We developed Mather, a Large Language Model (LLM) that serves as a mathematics tutor. Users can ask Mather questions and it will provide individualized answers and guidance.
Mather is a fine-tune of Mistral-7B-Instruct-v0.3, trained on several mathematics datasets (see below). It has been trained on 8x AMD MI210 on an AMD Accelerator Cloud node leveraging ROCm 6.1.1. The model can be directly used locally, without an internet connection, via a dedicated dialog user interface.
Our repository includes the following files:
├── deploy
│ ├── assets
│ │ └── banner.png
│ ├── requirements.txt
│ └── streamlit_app.py
├── LICENSE
├── README.md
└── train
├── finetune.py
└── merge.py
There are two main directories:
- deploy contains the code to run Mather-v1 locally.
- train contains the code to replicate our Mather-v1 model.
An 8-bit quantized version of our model is hosted on Hugging Face: https://huggingface.co/AmandineFlachs/Mather-v1-gguf
-
Run our Mather-v1 LLM locally with LM Studio, like any other model hosted on Hugging Face.
-
Clone our repository on GitHub and go to the deploy folder.
-
Create a virtual environment and install our Python dependencies:
python3 -m venv venv
source venv/bin/activate
pip install -r requirements.txt
- Run our dialog interface for Mather-v1:
streamlit run streamlit_app.py
This will open a new tab in your default browser, which should look like the screenshot below.

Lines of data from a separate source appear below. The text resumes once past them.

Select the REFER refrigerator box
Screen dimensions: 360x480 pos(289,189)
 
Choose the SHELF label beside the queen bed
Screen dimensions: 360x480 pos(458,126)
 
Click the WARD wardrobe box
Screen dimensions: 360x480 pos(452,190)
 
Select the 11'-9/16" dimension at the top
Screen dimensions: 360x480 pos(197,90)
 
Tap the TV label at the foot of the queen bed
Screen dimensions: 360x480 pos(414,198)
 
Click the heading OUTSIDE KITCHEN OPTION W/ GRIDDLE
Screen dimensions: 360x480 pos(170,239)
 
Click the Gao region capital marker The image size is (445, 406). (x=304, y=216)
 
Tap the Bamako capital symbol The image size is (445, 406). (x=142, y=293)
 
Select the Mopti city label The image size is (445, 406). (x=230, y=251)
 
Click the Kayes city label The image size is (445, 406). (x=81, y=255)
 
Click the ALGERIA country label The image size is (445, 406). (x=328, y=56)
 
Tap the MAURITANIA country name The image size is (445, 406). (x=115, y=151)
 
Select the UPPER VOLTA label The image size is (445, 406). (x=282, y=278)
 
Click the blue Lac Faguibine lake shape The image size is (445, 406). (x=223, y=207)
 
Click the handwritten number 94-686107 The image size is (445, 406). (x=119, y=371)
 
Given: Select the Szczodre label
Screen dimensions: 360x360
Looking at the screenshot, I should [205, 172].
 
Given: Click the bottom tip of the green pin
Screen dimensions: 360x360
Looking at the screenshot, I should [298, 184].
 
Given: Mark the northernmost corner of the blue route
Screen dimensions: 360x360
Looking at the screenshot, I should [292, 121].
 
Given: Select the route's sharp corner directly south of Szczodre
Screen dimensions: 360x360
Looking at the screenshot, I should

You can easily interact with the model we trained. On the left panel you can specify whether you prefer concise or detailed answers.
Also, note that our implementation is easy to customize to allow the community to modify it at their will.
We fine-tuned Mistral-7B-Instruct-v0.3 for 1 epoch on 3 datasets: MathInstruct, MetaMathQA and GSM8K (train split only, following best practices in LLM training). Training took 5 hours on 8x AMD MI210 64GB.
To replicate our model, please install dependencies following the instructions provided here by AMD. In the train folder, there are 2 main scripts to generate a model: finetune.py trains a low-rank adapter (LoRA), which then can be merged with the original model using merge.py. Follow these instructions to use the 2 scripts:
- To fine-tune the model on 1x AMD MI210:
python3 finetune.py
- To fine-tune the model on 8x AMD MI210:
OMP_NUM_THREADS=8 python3 -m torch.distributed.launch --nproc_per_node=8 finetune.py
- To merge the LoRA adapter that the fine-tuning script generated with the base model, run:
python3 merge.py
-
Additionally, the tokenizer configuration files from Mistral-7B-Instruct-v0.3 need to be copied to the merged model folder.
-
Optionally, to deploy the model you can then generate a quantized GGUF model for efficient inference by installing llama.cpp and running:
python llama.cpp/convert_hf_to_gguf.py --outfile mather-v1.gguf --outtype q8_0
-
Amandine Flachs
-
Alexandre Borghi
Mather (code) has an Apache 2.0 license, as found in the LICENSE file.
Mather-v1 (weights) also has an Apache 2.0 license.